• WHAT THE TASK ASKS:
Restate the entries word for word, omitting nothing.

════════════════

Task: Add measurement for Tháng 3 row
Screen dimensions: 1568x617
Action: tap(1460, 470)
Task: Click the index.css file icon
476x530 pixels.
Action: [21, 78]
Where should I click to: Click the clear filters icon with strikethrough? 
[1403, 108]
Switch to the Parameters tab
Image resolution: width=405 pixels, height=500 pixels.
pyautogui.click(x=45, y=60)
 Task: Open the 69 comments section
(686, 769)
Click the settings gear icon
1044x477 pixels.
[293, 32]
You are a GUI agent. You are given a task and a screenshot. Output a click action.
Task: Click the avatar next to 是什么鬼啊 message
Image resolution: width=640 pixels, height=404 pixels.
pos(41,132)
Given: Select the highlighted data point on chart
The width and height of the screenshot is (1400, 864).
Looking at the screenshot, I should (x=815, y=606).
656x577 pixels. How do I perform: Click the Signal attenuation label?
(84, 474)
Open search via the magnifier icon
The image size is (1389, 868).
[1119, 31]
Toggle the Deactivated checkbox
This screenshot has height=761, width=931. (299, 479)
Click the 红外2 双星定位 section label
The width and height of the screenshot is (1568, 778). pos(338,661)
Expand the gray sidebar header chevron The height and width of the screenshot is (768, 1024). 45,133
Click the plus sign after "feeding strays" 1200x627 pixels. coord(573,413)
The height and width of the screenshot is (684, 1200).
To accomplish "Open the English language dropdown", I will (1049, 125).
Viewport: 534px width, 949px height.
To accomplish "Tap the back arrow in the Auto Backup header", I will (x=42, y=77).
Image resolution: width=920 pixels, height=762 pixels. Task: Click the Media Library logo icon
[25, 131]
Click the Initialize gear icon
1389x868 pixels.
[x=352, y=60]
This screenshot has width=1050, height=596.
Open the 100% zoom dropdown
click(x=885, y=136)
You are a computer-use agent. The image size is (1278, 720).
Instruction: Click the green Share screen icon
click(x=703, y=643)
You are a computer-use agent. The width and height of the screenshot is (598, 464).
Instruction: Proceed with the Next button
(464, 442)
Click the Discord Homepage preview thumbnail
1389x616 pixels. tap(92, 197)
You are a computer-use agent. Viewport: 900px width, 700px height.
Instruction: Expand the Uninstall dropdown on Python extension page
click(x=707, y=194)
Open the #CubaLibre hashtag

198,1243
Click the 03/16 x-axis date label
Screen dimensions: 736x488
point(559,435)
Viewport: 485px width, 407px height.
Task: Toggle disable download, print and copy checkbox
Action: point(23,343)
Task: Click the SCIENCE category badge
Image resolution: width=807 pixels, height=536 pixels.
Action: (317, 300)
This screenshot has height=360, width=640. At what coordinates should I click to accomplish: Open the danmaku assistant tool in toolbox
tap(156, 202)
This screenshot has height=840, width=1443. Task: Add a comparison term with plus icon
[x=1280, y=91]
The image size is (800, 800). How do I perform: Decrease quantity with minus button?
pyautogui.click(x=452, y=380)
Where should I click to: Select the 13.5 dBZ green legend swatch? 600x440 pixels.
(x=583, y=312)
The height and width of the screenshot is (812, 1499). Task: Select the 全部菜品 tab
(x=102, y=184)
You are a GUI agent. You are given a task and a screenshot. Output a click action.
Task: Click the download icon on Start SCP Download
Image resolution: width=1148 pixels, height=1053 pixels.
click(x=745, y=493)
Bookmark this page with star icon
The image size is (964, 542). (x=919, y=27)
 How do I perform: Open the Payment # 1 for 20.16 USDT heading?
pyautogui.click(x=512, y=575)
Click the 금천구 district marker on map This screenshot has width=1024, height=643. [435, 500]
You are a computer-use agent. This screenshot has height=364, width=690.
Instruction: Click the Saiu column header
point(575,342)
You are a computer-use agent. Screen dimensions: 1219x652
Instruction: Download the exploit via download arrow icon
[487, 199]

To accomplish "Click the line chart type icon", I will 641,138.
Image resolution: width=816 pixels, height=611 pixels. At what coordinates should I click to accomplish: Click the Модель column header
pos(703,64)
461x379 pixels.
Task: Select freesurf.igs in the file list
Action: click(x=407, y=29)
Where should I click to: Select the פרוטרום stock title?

════════════════

• TASK SOLUTION:
Task: Add measurement for Tháng 3 row
Screen dimensions: 1568x617
Action: tap(1460, 470)
Task: Click the index.css file icon
476x530 pixels.
Action: [21, 78]
Where should I click to: Click the clear filters icon with strikethrough? 
[1403, 108]
Switch to the Parameters tab
Image resolution: width=405 pixels, height=500 pixels.
pyautogui.click(x=45, y=60)
 Task: Open the 69 comments section
(686, 769)
Click the settings gear icon
1044x477 pixels.
[293, 32]
You are a GUI agent. You are given a task and a screenshot. Output a click action.
Task: Click the avatar next to 是什么鬼啊 message
Image resolution: width=640 pixels, height=404 pixels.
pos(41,132)
Given: Select the highlighted data point on chart
The width and height of the screenshot is (1400, 864).
Looking at the screenshot, I should (x=815, y=606).
656x577 pixels. How do I perform: Click the Signal attenuation label?
(84, 474)
Open search via the magnifier icon
The image size is (1389, 868).
[1119, 31]
Toggle the Deactivated checkbox
This screenshot has height=761, width=931. (299, 479)
Click the 红外2 双星定位 section label
The width and height of the screenshot is (1568, 778). pos(338,661)
Expand the gray sidebar header chevron The height and width of the screenshot is (768, 1024). 45,133
Click the plus sign after "feeding strays" 1200x627 pixels. coord(573,413)
The height and width of the screenshot is (684, 1200).
To accomplish "Open the English language dropdown", I will (1049, 125).
Viewport: 534px width, 949px height.
To accomplish "Tap the back arrow in the Auto Backup header", I will (x=42, y=77).
Image resolution: width=920 pixels, height=762 pixels. Task: Click the Media Library logo icon
[25, 131]
Click the Initialize gear icon
1389x868 pixels.
[x=352, y=60]
This screenshot has width=1050, height=596.
Open the 100% zoom dropdown
click(x=885, y=136)
You are a computer-use agent. The image size is (1278, 720).
Instruction: Click the green Share screen icon
click(x=703, y=643)
You are a computer-use agent. The width and height of the screenshot is (598, 464).
Instruction: Proceed with the Next button
(464, 442)
Click the Discord Homepage preview thumbnail
1389x616 pixels. tap(92, 197)
You are a computer-use agent. Viewport: 900px width, 700px height.
Instruction: Expand the Uninstall dropdown on Python extension page
click(x=707, y=194)
Open the #CubaLibre hashtag

198,1243
Click the 03/16 x-axis date label
Screen dimensions: 736x488
point(559,435)
Viewport: 485px width, 407px height.
Task: Toggle disable download, print and copy checkbox
Action: point(23,343)
Task: Click the SCIENCE category badge
Image resolution: width=807 pixels, height=536 pixels.
Action: (317, 300)
This screenshot has height=360, width=640. At what coordinates should I click to accomplish: Open the danmaku assistant tool in toolbox
tap(156, 202)
This screenshot has height=840, width=1443. Task: Add a comparison term with plus icon
[x=1280, y=91]
The image size is (800, 800). How do I perform: Decrease quantity with minus button?
pyautogui.click(x=452, y=380)
Where should I click to: Select the 13.5 dBZ green legend swatch? 600x440 pixels.
(x=583, y=312)
The height and width of the screenshot is (812, 1499). Task: Select the 全部菜品 tab
(x=102, y=184)
You are a GUI agent. You are given a task and a screenshot. Output a click action.
Task: Click the download icon on Start SCP Download
Image resolution: width=1148 pixels, height=1053 pixels.
click(x=745, y=493)
Bookmark this page with star icon
The image size is (964, 542). (x=919, y=27)
 How do I perform: Open the Payment # 1 for 20.16 USDT heading?
pyautogui.click(x=512, y=575)
Click the 금천구 district marker on map This screenshot has width=1024, height=643. [435, 500]
You are a computer-use agent. This screenshot has height=364, width=690.
Instruction: Click the Saiu column header
point(575,342)
You are a computer-use agent. Screen dimensions: 1219x652
Instruction: Download the exploit via download arrow icon
[487, 199]

To accomplish "Click the line chart type icon", I will 641,138.
Image resolution: width=816 pixels, height=611 pixels. At what coordinates should I click to accomplish: Click the Модель column header
pos(703,64)
461x379 pixels.
Task: Select freesurf.igs in the file list
Action: click(x=407, y=29)
Where should I click to: Select the פרוטרום stock title?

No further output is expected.